*Data provided:*
=== Begin Enclosure ===

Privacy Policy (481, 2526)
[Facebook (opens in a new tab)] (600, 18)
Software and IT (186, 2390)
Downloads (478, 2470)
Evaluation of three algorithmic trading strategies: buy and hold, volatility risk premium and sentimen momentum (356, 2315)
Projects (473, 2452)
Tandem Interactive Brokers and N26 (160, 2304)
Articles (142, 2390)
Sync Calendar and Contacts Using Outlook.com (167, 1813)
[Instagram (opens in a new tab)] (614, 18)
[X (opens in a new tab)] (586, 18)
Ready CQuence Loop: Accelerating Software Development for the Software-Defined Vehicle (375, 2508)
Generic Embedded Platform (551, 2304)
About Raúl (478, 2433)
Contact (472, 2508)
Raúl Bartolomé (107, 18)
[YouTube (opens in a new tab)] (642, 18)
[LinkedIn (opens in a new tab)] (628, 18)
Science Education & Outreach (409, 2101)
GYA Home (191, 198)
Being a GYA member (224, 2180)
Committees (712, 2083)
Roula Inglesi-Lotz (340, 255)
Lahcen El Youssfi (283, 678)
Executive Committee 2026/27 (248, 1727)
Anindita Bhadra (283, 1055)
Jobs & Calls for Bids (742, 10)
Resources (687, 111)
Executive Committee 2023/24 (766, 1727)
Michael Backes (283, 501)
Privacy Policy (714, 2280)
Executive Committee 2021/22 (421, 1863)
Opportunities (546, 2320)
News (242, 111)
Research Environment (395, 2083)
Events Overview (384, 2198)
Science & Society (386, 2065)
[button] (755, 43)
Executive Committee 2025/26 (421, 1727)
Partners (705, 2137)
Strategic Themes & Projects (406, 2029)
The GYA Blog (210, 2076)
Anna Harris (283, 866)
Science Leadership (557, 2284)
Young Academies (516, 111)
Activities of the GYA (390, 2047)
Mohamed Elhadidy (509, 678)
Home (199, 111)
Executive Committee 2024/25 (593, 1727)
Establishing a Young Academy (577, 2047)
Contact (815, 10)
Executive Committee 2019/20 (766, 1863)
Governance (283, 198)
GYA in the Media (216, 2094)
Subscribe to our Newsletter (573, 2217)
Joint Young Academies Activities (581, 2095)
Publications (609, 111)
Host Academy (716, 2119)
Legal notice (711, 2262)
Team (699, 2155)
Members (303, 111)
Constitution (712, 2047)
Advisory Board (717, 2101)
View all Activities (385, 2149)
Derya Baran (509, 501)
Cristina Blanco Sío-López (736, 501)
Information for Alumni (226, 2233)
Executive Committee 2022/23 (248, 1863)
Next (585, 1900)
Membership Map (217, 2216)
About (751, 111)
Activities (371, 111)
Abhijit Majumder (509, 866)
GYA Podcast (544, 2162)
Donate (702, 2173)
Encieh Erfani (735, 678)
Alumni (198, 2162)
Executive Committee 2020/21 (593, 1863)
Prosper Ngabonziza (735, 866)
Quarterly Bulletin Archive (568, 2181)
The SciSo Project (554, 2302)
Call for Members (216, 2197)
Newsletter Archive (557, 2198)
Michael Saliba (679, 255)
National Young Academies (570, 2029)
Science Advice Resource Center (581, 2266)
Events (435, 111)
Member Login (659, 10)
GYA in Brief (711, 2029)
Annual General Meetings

=== End Enclosure ===

*Instructions to follow:*
Print the material exactly. Include every line.

*Your solution:*
Privacy Policy (481, 2526)
[Facebook (opens in a new tab)] (600, 18)
Software and IT (186, 2390)
Downloads (478, 2470)
Evaluation of three algorithmic trading strategies: buy and hold, volatility risk premium and sentimen momentum (356, 2315)
Projects (473, 2452)
Tandem Interactive Brokers and N26 (160, 2304)
Articles (142, 2390)
Sync Calendar and Contacts Using Outlook.com (167, 1813)
[Instagram (opens in a new tab)] (614, 18)
[X (opens in a new tab)] (586, 18)
Ready CQuence Loop: Accelerating Software Development for the Software-Defined Vehicle (375, 2508)
Generic Embedded Platform (551, 2304)
About Raúl (478, 2433)
Contact (472, 2508)
Raúl Bartolomé (107, 18)
[YouTube (opens in a new tab)] (642, 18)
[LinkedIn (opens in a new tab)] (628, 18)
Science Education & Outreach (409, 2101)
GYA Home (191, 198)
Being a GYA member (224, 2180)
Committees (712, 2083)
Roula Inglesi-Lotz (340, 255)
Lahcen El Youssfi (283, 678)
Executive Committee 2026/27 (248, 1727)
Anindita Bhadra (283, 1055)
Jobs & Calls for Bids (742, 10)
Resources (687, 111)
Executive Committee 2023/24 (766, 1727)
Michael Backes (283, 501)
Privacy Policy (714, 2280)
Executive Committee 2021/22 (421, 1863)
Opportunities (546, 2320)
News (242, 111)
Research Environment (395, 2083)
Events Overview (384, 2198)
Science & Society (386, 2065)
[button] (755, 43)
Executive Committee 2025/26 (421, 1727)
Partners (705, 2137)
Strategic Themes & Projects (406, 2029)
The GYA Blog (210, 2076)
Anna Harris (283, 866)
Science Leadership (557, 2284)
Young Academies (516, 111)
Activities of the GYA (390, 2047)
Mohamed Elhadidy (509, 678)
Home (199, 111)
Executive Committee 2024/25 (593, 1727)
Establishing a Young Academy (577, 2047)
Contact (815, 10)
Executive Committee 2019/20 (766, 1863)
Governance (283, 198)
GYA in the Media (216, 2094)
Subscribe to our Newsletter (573, 2217)
Joint Young Academies Activities (581, 2095)
Publications (609, 111)
Host Academy (716, 2119)
Legal notice (711, 2262)
Team (699, 2155)
Members (303, 111)
Constitution (712, 2047)
Advisory Board (717, 2101)
View all Activities (385, 2149)
Derya Baran (509, 501)
Cristina Blanco Sío-López (736, 501)
Information for Alumni (226, 2233)
Executive Committee 2022/23 (248, 1863)
Next (585, 1900)
Membership Map (217, 2216)
About (751, 111)
Activities (371, 111)
Abhijit Majumder (509, 866)
GYA Podcast (544, 2162)
Donate (702, 2173)
Encieh Erfani (735, 678)
Alumni (198, 2162)
Executive Committee 2020/21 (593, 1863)
Prosper Ngabonziza (735, 866)
Quarterly Bulletin Archive (568, 2181)
The SciSo Project (554, 2302)
Call for Members (216, 2197)
Newsletter Archive (557, 2198)
Michael Saliba (679, 255)
National Young Academies (570, 2029)
Science Advice Resource Center (581, 2266)
Events (435, 111)
Member Login (659, 10)
GYA in Brief (711, 2029)
Annual General Meetings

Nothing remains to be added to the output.